WORK ORDER:
Only the lines of the data below from the one with "The width and height of the screenshot is (999, 497)." through the one with "Given: Open the" are wanted. Repeat them exactly.

*** Block opens ***

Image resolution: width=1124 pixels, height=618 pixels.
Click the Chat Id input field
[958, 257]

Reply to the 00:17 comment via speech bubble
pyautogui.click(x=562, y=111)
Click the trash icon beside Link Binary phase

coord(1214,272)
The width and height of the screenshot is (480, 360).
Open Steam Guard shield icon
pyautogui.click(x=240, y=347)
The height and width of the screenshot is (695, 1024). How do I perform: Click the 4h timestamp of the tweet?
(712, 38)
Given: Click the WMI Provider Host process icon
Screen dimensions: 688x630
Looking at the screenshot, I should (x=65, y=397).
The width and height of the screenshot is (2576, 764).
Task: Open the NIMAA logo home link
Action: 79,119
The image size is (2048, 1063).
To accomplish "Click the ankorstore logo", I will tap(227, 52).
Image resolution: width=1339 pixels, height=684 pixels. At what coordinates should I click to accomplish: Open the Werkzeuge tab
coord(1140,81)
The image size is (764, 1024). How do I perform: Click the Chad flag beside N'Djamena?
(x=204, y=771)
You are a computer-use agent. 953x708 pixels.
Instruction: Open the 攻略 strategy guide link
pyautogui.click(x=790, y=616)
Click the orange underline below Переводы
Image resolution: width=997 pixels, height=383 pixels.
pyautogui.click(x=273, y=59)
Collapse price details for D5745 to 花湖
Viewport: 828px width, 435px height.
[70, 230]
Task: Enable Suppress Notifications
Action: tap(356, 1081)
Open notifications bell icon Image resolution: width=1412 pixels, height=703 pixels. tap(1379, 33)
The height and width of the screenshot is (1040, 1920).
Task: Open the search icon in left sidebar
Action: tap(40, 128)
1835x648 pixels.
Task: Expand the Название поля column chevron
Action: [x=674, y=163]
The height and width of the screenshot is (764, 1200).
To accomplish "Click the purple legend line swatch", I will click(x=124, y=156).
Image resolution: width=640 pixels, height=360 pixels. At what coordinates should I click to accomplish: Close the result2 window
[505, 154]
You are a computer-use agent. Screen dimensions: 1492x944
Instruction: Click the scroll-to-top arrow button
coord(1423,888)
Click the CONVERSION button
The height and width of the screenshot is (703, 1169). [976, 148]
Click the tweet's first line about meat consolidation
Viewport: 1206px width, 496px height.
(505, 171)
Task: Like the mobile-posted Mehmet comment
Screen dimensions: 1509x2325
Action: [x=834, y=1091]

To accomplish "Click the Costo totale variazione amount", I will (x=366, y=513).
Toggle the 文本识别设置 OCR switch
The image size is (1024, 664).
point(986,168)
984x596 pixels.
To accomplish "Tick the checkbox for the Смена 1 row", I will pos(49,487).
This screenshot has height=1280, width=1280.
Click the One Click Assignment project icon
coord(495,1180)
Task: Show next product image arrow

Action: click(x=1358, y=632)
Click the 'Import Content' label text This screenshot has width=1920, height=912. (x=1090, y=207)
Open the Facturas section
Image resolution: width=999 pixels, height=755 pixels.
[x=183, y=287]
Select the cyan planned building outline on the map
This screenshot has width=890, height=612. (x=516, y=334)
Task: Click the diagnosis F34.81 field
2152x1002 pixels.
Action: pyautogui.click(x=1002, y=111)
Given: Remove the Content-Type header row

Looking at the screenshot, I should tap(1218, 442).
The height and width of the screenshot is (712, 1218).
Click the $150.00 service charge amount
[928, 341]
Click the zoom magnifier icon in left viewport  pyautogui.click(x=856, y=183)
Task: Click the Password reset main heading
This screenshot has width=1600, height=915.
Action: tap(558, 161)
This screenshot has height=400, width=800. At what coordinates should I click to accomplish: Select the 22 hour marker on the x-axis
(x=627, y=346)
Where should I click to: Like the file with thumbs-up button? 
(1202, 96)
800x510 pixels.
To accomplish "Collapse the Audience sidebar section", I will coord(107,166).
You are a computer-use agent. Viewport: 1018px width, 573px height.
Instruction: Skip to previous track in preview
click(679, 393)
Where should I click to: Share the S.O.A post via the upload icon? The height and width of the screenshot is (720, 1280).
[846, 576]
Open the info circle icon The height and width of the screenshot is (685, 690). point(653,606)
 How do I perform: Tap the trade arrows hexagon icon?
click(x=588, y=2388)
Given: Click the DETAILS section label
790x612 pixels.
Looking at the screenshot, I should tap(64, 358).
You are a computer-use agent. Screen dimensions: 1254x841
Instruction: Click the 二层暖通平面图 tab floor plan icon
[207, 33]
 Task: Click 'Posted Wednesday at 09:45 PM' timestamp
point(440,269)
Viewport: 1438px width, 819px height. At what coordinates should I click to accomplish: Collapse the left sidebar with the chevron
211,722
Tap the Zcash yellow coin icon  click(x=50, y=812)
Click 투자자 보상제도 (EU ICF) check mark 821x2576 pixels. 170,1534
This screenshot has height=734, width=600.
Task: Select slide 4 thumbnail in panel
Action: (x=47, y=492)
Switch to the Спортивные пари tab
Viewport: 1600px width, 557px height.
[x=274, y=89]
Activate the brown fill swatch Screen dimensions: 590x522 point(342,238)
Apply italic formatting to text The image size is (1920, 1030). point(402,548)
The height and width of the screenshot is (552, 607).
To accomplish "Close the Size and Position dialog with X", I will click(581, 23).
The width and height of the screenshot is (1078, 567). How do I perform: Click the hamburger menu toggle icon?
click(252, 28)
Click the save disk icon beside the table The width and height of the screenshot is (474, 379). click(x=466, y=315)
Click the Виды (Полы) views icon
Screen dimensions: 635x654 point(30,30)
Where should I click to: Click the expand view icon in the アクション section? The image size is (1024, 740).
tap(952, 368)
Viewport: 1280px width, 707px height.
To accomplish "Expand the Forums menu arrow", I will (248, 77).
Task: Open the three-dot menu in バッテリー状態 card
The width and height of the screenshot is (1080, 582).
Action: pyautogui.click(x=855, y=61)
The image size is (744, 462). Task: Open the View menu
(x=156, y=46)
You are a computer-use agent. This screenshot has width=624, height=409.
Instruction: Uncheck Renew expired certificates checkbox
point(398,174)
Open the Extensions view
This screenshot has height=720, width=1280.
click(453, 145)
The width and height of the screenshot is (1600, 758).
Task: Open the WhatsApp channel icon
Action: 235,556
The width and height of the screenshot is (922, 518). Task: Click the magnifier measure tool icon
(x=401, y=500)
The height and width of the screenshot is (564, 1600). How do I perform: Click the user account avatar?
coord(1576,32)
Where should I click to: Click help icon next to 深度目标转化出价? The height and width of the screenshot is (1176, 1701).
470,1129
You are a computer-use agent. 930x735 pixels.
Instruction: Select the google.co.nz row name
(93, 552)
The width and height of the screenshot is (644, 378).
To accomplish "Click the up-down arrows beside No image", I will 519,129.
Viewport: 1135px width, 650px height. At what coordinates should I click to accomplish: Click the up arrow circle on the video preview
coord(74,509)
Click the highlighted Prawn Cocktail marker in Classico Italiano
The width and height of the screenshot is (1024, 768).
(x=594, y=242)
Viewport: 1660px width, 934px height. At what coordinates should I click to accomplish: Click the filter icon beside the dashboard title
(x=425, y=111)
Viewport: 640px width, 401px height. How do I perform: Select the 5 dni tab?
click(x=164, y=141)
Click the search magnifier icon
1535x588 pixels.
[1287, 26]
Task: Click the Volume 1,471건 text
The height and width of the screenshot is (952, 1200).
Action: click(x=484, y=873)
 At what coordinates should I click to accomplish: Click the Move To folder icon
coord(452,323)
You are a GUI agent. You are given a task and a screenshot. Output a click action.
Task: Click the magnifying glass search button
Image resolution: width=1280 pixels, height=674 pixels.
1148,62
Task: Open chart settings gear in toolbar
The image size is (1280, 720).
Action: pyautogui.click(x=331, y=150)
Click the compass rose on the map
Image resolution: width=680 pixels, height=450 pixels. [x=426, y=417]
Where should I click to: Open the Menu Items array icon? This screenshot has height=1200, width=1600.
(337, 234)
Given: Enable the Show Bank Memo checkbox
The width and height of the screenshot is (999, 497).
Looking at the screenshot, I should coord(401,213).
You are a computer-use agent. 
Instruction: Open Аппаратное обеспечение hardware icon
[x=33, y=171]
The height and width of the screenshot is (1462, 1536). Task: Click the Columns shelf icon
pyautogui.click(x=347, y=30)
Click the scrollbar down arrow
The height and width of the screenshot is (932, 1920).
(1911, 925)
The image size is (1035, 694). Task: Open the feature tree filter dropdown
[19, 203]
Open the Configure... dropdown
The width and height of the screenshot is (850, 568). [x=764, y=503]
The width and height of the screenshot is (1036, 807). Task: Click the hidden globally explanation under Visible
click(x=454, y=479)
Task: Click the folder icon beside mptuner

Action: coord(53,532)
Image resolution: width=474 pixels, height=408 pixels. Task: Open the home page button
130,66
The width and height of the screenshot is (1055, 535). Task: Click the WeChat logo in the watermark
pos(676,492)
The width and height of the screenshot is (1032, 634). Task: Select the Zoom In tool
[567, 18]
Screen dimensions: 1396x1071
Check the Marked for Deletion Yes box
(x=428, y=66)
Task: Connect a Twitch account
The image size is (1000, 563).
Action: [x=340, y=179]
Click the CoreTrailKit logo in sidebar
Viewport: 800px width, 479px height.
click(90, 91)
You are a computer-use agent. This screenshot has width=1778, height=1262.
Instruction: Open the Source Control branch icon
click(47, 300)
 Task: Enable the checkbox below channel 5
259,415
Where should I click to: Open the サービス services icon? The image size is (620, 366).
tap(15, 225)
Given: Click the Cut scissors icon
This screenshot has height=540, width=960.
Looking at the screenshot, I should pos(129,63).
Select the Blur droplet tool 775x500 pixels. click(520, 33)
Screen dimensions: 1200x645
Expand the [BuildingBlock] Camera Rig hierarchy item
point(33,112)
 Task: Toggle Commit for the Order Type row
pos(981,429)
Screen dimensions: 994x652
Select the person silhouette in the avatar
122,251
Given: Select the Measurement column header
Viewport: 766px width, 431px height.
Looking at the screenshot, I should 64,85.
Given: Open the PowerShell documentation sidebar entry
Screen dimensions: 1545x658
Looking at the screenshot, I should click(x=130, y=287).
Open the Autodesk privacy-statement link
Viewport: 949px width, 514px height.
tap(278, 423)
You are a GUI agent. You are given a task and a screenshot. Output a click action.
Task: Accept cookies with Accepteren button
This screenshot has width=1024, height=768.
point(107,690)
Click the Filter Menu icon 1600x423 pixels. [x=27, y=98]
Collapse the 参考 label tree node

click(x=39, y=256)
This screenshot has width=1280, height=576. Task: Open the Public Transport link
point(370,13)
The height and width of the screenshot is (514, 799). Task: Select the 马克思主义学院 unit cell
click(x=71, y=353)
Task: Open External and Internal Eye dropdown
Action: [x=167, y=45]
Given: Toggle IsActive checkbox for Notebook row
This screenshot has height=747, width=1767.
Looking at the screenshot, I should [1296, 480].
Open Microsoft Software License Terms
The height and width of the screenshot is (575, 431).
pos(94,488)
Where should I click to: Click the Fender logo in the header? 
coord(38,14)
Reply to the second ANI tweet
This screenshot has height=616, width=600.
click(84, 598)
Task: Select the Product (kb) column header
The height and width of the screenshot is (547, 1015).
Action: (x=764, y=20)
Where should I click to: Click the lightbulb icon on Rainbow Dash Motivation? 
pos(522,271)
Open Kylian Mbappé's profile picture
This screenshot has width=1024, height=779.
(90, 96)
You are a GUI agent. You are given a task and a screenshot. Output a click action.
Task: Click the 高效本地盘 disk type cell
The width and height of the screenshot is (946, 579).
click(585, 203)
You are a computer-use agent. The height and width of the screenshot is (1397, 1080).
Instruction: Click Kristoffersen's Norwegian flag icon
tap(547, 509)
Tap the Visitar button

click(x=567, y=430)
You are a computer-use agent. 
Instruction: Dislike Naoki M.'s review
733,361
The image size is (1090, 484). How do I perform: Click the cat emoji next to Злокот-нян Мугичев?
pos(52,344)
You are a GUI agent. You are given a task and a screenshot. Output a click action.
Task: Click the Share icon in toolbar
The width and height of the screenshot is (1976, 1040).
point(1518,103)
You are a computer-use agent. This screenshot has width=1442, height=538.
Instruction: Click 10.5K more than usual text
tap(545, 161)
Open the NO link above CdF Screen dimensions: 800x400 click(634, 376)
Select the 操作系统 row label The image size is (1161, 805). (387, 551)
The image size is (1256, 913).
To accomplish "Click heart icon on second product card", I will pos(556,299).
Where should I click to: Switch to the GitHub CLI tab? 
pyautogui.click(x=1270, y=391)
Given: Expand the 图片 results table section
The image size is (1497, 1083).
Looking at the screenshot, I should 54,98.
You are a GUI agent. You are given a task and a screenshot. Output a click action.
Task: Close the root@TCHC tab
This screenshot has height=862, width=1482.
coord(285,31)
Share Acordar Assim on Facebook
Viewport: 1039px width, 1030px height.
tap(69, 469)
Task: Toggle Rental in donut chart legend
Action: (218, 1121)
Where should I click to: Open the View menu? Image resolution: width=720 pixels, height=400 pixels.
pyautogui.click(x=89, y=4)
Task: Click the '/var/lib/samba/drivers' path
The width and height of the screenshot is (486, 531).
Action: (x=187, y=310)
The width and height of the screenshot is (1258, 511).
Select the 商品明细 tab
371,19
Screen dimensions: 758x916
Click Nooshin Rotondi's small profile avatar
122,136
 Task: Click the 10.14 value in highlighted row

*** Block closes ***

RESPONSE BELOW:
The width and height of the screenshot is (999, 497).
Looking at the screenshot, I should coord(401,213).
You are a computer-use agent. 
Instruction: Open Аппаратное обеспечение hardware icon
[x=33, y=171]
The height and width of the screenshot is (1462, 1536). Task: Click the Columns shelf icon
pyautogui.click(x=347, y=30)
Click the scrollbar down arrow
The height and width of the screenshot is (932, 1920).
(1911, 925)
The image size is (1035, 694). Task: Open the feature tree filter dropdown
[19, 203]
Open the Configure... dropdown
The width and height of the screenshot is (850, 568). [x=764, y=503]
The width and height of the screenshot is (1036, 807). Task: Click the hidden globally explanation under Visible
click(x=454, y=479)
Task: Click the folder icon beside mptuner

Action: coord(53,532)
Image resolution: width=474 pixels, height=408 pixels. Task: Open the home page button
130,66
The width and height of the screenshot is (1055, 535). Task: Click the WeChat logo in the watermark
pos(676,492)
The width and height of the screenshot is (1032, 634). Task: Select the Zoom In tool
[567, 18]
Screen dimensions: 1396x1071
Check the Marked for Deletion Yes box
(x=428, y=66)
Task: Connect a Twitch account
The image size is (1000, 563).
Action: [x=340, y=179]
Click the CoreTrailKit logo in sidebar
Viewport: 800px width, 479px height.
click(90, 91)
You are a computer-use agent. This screenshot has width=1778, height=1262.
Instruction: Open the Source Control branch icon
click(47, 300)
 Task: Enable the checkbox below channel 5
259,415
Where should I click to: Open the サービス services icon? The image size is (620, 366).
tap(15, 225)
Given: Click the Cut scissors icon
This screenshot has height=540, width=960.
Looking at the screenshot, I should pos(129,63).
Select the Blur droplet tool 775x500 pixels. click(520, 33)
Screen dimensions: 1200x645
Expand the [BuildingBlock] Camera Rig hierarchy item
point(33,112)
 Task: Toggle Commit for the Order Type row
pos(981,429)
Screen dimensions: 994x652
Select the person silhouette in the avatar
122,251
Given: Select the Measurement column header
Viewport: 766px width, 431px height.
Looking at the screenshot, I should 64,85.
Given: Open the PowerShell documentation sidebar entry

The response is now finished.